Fred has a great idea going at the moment, a little project in which anyone can take part. I’ll let him describe it:
"George Ella Lyons is an Appalachian author and poet with a long list of children's books to her credit. Her poem, Where I'm From, begins in this way: I am from clothespins, from Clorox and carbon-tetrachloride. I am from the dirt under the black porch. (Black, glistening it tasted like beets.)

Each of us is from a place that is more than a dot on the map. Every experience that we can recall has left its mark on who we are. Nobody is from Clorox, but can't you smell the laundry room at the poet's house as a little girl?

I'd like to make a suggestion-- not just to the 'writers' who read this, but to everyone. Actually, putting on my teacher hat: this is your assignment --
Read Where I From, all of the poem is here.

Then, write your own version-- where you're from. Here's the format, the remainder of the form is in the "continue reading" section if you want to try this worthwhile exercise.
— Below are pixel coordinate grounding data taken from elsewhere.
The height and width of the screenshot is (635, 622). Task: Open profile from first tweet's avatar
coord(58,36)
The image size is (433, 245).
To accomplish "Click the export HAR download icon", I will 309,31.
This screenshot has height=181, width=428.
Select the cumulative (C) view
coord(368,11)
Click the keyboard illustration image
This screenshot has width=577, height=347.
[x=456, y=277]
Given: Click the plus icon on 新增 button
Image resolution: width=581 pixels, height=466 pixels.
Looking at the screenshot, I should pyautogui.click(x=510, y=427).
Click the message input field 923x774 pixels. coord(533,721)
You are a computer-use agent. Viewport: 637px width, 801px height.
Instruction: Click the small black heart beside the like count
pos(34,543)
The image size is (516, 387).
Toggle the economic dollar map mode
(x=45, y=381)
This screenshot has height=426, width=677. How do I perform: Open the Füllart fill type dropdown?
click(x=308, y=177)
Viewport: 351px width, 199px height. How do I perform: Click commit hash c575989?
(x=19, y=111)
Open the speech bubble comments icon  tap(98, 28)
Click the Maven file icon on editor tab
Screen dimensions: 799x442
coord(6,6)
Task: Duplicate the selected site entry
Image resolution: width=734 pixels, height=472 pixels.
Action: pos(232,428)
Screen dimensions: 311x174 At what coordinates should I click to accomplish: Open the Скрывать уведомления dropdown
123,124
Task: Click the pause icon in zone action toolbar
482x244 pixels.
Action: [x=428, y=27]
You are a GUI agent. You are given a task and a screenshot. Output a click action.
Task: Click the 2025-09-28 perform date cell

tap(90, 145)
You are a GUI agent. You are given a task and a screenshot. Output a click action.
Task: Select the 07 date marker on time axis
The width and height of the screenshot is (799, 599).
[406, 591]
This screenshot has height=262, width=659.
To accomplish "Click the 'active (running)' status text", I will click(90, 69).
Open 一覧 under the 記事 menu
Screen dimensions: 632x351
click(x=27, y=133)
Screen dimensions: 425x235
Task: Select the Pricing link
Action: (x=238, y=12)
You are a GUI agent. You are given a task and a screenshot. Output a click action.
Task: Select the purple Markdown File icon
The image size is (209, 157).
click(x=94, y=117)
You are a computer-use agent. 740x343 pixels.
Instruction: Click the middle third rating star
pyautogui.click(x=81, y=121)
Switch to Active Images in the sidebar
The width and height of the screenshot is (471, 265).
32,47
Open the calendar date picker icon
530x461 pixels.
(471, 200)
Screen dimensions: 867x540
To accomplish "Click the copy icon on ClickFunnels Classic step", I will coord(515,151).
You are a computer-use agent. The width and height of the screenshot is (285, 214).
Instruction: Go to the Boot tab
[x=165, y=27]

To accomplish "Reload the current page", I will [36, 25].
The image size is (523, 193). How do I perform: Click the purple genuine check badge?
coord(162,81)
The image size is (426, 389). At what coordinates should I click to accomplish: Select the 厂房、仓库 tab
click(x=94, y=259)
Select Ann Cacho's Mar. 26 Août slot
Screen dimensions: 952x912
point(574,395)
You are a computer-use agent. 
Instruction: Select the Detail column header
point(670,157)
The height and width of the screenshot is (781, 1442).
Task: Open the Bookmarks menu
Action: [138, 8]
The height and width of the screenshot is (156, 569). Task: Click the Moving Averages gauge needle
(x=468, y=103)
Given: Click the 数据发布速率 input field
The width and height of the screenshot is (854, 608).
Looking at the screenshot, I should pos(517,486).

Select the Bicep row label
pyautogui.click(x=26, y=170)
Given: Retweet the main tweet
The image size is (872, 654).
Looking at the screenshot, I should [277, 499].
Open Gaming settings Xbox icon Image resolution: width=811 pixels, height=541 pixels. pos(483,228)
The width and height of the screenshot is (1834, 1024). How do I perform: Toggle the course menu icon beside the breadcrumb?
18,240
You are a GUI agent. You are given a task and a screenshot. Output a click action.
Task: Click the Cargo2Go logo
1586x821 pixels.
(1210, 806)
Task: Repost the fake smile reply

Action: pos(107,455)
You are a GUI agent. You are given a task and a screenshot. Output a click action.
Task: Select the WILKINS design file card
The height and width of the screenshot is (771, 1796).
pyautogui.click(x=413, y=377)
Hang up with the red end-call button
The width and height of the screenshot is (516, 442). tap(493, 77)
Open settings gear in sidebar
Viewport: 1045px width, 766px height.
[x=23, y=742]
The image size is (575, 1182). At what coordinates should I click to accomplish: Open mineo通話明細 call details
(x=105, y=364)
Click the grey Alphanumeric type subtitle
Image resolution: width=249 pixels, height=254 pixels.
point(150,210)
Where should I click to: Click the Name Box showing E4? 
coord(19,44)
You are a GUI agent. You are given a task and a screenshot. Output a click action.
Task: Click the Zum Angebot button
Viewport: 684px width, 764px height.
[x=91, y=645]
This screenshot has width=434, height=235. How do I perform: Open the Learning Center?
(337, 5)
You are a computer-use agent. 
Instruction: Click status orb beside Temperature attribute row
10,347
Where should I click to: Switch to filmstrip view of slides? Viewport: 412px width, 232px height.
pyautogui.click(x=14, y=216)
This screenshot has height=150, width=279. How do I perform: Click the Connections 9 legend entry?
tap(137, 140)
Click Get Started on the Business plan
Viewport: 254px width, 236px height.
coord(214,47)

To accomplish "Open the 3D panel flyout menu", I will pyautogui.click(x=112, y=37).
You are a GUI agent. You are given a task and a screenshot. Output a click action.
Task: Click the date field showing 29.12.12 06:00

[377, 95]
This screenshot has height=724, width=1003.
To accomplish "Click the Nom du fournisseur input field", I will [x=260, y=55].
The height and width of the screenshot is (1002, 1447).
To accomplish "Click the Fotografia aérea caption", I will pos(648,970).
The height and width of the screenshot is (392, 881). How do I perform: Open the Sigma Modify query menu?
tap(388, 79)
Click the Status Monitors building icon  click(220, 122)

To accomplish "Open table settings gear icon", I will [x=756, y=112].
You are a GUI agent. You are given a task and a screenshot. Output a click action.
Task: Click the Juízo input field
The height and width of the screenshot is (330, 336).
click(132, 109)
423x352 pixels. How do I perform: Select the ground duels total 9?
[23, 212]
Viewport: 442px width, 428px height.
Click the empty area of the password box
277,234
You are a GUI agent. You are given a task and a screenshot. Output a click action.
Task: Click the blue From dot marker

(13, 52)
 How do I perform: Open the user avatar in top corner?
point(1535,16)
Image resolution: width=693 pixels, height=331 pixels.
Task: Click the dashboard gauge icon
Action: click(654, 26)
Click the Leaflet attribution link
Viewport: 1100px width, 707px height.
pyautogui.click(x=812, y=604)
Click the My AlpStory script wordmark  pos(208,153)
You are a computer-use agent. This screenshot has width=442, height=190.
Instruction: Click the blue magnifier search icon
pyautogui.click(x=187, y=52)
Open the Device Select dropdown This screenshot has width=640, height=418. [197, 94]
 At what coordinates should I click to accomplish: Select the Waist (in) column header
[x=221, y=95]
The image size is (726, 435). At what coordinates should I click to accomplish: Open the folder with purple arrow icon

Cut and paste it into a word processor to work on later. (This is a borrowed idea, not mine, but worthwhile, I think, and meant to be passed along.)"

Fred's full post, along with the template, is here

I had a lot of fun doing this; more than that, even something apparently as simple as this (simple in concept anyway, though maybe not in execution!) remakes some of those old synaptic connections and reminds us about a little bit of who we are.

Here’s my version:

I am from modelling knife,
from Airfix* and polystyrene cement.
I am from radiogram music, wavering and crackly.
I am from the tree-house in the giant apple tree,
the sycamore over the fence whose helicopters spawned a thousand offspring in the lawn.
I am from Sunday Best and stammering,
from Peter and Margaret
and Laddie the collie-cross
(and from Frisky, my Very Own black-and-white mouse).
I am from deference
and make-do-and-mend,
from please-and-thank-you,
and “ugh, kissing, that’s mushy”.
I am from no games on Sundays,
Sunday School prizes (always a ‘suitable’ book).
I'm from a midwife’s cycle tracks in the deep snow of a February morning,
wafer-thin sandwiches and roast lamb.
From the late night my father worked at the bank searching for sixpence,
the ink I spilled on my sister’s homework,
and the grandfathers I never knew.
I am from the WWII gas masks hanging behind the coats,
the delicately balanced mosaic of tins, jars and boxes holding screws, nails and rusting tools,
the bureau of neatly archived paperwork, annotated in fine script.
Fears, fittings, facts,
already fossils from an earlier age.

*Airfix was a UK brand of plastic model construction kit.